→ **Exercise text**
——

MIT bucks trend, revives standardized test score requirement for admissions

From Higher Ed Dive

By Natalie Schwartz

March 28, 2022

Dive Brief:

The Massachusetts Institute of Technology announced Monday it is reinstating its requirement for applicants to submit standardized test scores after waiving the condition for admission due to pandemic-related disruptions.

MIT’s announcement said the institution’s own research shows that considering standardized test scores significantly improved its ability to accurately predict students’ academic success at the university, particularly in mathematics. The change will begin for the 2023-24 admissions cycle, three years after the requirement was suspended with the 2020-21 admissions cycle.

The university argued that not having SAT or ACT scores raises socioeconomic barriers for those hoping to demonstrate academic preparedness for the university. MIT said its own research aligns with findings from the University of California’s standardized testing task force, which found that including these scores predicted undergraduates’ performance in their first year better than high school grades.

Dive Insight:

With the announcement, MIT joins a handful institutions that are returning to standardized testing requirements even as the test-optional movement gains major ground in higher education. Hundreds of colleges waived requirements for applicants to submit SAT or ACT scores during the pandemic because of disruptions to common testing sites, and proponents of the test-optional movement predict that many of them will make these policies permanent.

However, a few institutions have either resisted going test-optional during the pandemic or returned to their policies before the health crisis struck. Florida’s public colleges were one prominent holdout, with their governing body refusing to go test-optional during the pandemic. And the University System of Georgia is resuming the requirement for its three most academically competitive institutions: the University of Georgia, Georgia College & State University, and Georgia Tech.

In MIT’s announcement, Stu Schmill, dean of admissions and student financial services, said officials believe SAT and ACT scores predict their students’ preparedness because of the university’s emphasis on mathematics. Regardless of their majors, MIT students must take two semesters of calculus and two semesters of calculus-based physics that culminate in challenging final exams.

——

→ **Given data**
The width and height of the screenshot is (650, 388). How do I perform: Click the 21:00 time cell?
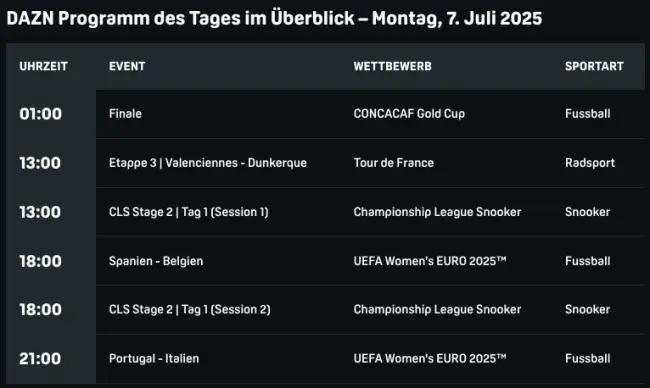(40, 359)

——

→ **Tasks to complete**
a. Transcribe everything in the MIT test-score article from "The Massachusetts Institute" down to "2020-21 admissions cycle.".
b. Pick up the article on MIT reinstating its test-score requirement and continue writing it from the point where it stops.

→ **Response list**
a.
The Massachusetts Institute of Technology announced Monday it is reinstating its requirement for applicants to submit standardized test scores after waiving the condition for admission due to pandemic-related disruptions.

MIT’s announcement said the institution’s own research shows that considering standardized test scores significantly improved its ability to accurately predict students’ academic success at the university, particularly in mathematics. The change will begin for the 2023-24 admissions cycle, three years after the requirement was suspended with the 2020-21 admissions cycle.

b.
“In other words, there is no path through MIT that does not rest on a rigorous foundation in mathematics, and we need to be sure our students are ready for that as soon as they arrive,” Schmill wrote.

The announcement stressed that standardized test scores are part of a multifactor analysis used to make admissions decisions. The university also argued that the tests help identify academically prepared students who are socioeconomically disadvantaged and said other common methods, such as essays, favor students from well-off backgrounds.

Test-makers — including the ACT and the College Board, which administers the SAT — have championed the same arguments. However, opponents of the tests say they are racist instruments that favor more affluent students who can afford extensive test prep.

That position was the basis of a lawsuit filed against the University of California in 2019, which called the exams a biased measure of student performance. Although a UC task force in 2020 recommended against the system going test-optional, the system settled the lawsuit last year by agreeing to not consider the scores in admissions decisions through 2025. It made the move permanent only a few months later.

California State University followed suit last week, when system trustees voted to abolish testing requirements for admissions. The system can still use scores for placement in math and English courses, according to a spokesperson.

MIT said it will still consider applications from students who can’t take the SAT or ACT because of disaster or disruption, according to the announcement.